Questo tipo di bucato, in uso fino agli anni del dopoguerra, veniva fatto alcune volte l’anno, seguendo determinate regole.
Nella pentola di rame si faceva bollire l’acqua mista alla cenere di legna, che prima doveva essere passata in un setaccio finissimo. Si preparava quindi l’apposito mastello di legno nel quale si mettevano i panni a strati; su di essi si versava poi l’acqua bollente con la cenere, detergente casalingo naturale chiamato lisciva.
Alcune donne aggiungevano dei ramoscelli di alloro per dare profumo alla biancheria, altre invece mettevano un mazzetto di ortiche che contengono acido caustico e formico, per ottenere migliori risultati.
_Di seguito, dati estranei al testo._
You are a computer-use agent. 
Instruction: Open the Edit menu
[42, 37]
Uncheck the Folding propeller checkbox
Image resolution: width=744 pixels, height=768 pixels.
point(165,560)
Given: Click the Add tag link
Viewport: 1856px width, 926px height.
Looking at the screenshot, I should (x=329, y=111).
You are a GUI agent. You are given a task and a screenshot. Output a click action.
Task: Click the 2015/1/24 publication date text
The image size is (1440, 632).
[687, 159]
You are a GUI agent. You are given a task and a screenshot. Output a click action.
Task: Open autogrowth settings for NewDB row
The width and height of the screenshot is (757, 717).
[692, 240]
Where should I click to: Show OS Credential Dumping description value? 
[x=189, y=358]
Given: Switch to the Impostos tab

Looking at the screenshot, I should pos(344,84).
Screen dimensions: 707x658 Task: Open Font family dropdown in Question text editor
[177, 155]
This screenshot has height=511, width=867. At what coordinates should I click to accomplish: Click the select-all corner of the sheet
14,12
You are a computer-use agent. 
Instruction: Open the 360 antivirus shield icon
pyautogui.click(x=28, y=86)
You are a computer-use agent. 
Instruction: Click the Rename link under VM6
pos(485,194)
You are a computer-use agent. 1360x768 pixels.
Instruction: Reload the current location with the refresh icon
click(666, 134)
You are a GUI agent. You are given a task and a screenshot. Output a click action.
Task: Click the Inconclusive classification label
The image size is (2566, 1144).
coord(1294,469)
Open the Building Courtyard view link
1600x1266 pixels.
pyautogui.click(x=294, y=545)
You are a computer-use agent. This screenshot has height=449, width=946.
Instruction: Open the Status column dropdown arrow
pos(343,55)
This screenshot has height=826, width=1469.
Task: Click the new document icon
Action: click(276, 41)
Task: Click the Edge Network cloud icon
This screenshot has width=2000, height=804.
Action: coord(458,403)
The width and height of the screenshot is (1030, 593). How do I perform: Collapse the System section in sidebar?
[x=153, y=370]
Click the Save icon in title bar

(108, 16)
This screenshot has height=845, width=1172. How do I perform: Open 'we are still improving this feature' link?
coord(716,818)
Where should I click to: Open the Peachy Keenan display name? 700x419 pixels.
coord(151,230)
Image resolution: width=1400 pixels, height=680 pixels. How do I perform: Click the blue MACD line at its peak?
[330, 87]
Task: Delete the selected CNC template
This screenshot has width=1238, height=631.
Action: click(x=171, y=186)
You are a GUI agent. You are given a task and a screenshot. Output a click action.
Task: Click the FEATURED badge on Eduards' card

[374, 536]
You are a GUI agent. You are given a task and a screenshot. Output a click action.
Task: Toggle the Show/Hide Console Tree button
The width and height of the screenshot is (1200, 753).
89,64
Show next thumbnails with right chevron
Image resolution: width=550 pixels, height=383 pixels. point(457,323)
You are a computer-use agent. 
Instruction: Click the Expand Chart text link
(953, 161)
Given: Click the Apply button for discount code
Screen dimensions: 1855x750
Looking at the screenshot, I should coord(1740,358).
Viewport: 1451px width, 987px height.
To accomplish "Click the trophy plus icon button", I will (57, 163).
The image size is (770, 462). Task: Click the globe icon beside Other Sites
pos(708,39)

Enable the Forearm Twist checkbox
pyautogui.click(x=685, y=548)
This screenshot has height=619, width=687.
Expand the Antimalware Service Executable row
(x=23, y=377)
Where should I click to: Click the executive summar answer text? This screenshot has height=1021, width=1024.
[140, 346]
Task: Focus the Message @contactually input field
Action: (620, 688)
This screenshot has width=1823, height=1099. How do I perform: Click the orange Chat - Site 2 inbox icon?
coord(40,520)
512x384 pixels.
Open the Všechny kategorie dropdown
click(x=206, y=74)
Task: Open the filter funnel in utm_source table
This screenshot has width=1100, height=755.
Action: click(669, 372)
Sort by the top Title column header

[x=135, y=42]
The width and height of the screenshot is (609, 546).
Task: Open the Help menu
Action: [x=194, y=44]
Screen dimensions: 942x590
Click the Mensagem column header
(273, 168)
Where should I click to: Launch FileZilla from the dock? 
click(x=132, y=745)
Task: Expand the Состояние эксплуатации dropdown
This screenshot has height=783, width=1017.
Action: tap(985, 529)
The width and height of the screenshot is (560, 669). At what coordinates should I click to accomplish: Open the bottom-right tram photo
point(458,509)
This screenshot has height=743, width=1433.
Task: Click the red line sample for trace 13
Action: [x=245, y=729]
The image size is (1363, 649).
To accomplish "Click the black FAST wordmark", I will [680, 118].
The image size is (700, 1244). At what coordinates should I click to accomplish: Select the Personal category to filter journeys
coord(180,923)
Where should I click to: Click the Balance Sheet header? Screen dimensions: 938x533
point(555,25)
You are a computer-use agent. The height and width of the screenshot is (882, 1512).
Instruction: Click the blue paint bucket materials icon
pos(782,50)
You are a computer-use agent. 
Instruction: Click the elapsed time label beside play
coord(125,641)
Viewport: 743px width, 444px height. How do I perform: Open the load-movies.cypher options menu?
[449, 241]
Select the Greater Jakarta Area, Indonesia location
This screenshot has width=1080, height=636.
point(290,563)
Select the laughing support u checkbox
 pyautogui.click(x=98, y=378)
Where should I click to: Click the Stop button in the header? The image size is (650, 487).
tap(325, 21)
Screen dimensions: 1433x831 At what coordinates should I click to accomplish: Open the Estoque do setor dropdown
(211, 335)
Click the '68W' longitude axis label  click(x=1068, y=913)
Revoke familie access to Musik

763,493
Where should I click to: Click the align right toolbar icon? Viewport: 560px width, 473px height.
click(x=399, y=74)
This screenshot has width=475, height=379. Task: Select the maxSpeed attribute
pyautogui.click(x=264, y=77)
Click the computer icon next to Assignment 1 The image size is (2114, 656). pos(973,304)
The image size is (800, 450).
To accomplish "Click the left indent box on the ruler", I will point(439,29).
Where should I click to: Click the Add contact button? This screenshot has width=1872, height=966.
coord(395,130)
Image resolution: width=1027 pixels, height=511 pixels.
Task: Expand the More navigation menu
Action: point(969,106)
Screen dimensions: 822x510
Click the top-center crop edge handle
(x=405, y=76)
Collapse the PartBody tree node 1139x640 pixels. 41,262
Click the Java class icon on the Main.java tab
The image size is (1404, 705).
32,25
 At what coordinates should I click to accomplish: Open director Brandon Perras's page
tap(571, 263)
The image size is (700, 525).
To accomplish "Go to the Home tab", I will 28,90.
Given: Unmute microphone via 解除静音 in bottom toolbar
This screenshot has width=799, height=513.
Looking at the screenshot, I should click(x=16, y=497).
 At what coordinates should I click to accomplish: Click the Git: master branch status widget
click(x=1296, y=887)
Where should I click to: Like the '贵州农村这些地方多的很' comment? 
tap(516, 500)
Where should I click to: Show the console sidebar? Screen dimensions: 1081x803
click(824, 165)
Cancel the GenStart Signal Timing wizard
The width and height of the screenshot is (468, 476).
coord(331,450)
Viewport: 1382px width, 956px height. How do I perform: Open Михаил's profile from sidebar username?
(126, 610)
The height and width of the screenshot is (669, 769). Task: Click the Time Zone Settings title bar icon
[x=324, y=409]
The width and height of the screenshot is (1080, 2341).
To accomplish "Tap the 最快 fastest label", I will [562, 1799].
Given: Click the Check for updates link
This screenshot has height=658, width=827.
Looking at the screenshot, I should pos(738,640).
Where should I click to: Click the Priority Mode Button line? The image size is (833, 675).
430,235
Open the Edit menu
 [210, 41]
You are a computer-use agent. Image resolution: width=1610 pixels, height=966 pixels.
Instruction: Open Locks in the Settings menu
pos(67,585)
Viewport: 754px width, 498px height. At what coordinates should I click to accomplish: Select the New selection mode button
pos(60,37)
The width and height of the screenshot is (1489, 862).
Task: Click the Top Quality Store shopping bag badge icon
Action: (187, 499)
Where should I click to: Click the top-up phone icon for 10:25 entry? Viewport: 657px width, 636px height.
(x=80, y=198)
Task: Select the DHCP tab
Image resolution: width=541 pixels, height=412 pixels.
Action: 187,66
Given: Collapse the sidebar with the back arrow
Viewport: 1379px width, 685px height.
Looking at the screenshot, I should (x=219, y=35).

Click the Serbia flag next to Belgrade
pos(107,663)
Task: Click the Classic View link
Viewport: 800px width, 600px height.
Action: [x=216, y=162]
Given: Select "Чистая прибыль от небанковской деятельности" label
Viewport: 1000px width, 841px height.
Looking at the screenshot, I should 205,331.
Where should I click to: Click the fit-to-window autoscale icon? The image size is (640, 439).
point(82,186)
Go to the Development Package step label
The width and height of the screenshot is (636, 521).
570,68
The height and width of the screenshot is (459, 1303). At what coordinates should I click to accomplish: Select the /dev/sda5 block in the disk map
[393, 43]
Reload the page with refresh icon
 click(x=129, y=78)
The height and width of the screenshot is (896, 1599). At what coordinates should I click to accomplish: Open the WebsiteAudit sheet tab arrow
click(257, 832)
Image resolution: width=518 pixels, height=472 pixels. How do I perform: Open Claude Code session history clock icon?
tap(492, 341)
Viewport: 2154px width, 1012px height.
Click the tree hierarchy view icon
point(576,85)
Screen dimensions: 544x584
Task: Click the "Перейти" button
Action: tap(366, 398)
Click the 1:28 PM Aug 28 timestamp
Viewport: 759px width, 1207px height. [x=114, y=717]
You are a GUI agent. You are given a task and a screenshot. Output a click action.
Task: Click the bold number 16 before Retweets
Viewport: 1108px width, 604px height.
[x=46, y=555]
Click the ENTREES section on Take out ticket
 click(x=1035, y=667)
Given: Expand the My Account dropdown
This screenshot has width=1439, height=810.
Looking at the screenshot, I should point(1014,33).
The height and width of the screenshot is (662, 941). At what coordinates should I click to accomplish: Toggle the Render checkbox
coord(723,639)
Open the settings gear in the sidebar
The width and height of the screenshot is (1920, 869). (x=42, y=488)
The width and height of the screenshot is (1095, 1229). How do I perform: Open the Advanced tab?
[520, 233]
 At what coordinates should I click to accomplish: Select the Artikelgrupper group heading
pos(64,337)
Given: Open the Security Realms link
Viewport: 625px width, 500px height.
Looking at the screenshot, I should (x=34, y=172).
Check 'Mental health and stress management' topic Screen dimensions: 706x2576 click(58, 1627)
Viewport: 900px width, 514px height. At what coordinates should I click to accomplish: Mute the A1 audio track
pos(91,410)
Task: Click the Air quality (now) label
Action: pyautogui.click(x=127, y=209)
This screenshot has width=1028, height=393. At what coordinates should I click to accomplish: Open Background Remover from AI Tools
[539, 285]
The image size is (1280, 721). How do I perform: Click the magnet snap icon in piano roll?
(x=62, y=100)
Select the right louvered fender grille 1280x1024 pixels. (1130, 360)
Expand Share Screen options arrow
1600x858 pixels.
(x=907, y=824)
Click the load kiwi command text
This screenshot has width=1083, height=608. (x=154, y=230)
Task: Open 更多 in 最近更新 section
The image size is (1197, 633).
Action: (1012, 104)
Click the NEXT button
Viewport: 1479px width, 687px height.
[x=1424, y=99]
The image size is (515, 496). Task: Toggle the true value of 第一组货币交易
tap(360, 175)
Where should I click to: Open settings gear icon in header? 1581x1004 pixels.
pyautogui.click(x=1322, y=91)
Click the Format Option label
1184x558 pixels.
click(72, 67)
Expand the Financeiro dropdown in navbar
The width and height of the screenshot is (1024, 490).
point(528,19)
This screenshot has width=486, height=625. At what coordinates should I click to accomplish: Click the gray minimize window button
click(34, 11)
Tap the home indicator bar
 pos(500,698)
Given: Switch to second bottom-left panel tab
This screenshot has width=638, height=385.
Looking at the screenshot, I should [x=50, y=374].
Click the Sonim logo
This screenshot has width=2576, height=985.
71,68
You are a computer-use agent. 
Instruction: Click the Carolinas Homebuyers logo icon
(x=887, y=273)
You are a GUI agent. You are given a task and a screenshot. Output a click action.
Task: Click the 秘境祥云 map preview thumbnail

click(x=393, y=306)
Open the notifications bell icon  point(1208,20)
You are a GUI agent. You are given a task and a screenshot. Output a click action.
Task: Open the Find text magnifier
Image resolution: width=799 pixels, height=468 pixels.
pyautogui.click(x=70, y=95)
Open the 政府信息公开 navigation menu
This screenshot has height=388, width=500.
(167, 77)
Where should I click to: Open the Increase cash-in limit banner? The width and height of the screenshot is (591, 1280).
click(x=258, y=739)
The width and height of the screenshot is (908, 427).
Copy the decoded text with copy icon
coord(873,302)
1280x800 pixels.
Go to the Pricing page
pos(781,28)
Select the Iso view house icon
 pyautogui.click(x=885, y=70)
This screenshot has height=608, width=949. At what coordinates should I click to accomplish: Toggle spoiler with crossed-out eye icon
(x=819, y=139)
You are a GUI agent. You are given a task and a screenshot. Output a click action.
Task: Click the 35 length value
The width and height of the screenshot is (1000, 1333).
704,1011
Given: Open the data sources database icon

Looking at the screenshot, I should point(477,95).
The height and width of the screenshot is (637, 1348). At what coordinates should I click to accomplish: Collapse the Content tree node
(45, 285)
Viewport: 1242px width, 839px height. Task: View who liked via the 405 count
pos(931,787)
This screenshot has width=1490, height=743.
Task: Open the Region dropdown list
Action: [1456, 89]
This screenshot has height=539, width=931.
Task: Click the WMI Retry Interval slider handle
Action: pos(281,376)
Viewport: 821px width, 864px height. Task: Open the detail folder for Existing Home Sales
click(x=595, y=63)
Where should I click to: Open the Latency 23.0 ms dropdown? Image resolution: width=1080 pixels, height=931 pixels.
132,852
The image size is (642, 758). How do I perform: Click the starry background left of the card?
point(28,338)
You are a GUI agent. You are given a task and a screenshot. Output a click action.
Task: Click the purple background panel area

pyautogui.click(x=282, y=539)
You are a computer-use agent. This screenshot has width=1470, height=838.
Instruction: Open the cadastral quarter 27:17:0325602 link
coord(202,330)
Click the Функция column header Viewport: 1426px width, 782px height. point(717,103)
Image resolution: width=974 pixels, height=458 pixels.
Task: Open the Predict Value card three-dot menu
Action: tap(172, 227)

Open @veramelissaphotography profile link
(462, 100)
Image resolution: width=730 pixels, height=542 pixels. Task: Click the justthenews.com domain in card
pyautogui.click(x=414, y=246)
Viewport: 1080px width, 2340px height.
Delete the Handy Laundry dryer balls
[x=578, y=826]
I panni restavano a bagno per un paio di giorni, poi si risciacquavano nell’acqua della “bealera”.
Per risciacquare le donne sbattevano i panni inginocchiate sopra lo scanno asse di legno con due pioli di sostegno laterali, mentre l’altra parte inclinata veniva infilata dentro la corrente d’acqua della “bealera”.
In tempi di siccita’ bisognava caricare il mastello sulla carriola ed arrivare fino al torrente Casternone.
A volte il bucato veniva fatto contemporaneamente dalle donne di una contrada intera ed i vari mastelli erano poi caricati su un carro trainato da animali. Cosi’ le massaie risparmiavano la fatica di spingere la carriola.
I panni lavati non si stendevano sui balconi, ma su corde sostenute da pali di legno, e tese nell’aia o nel prato vicino.
Quanta stanchezza, altro che lavatrice!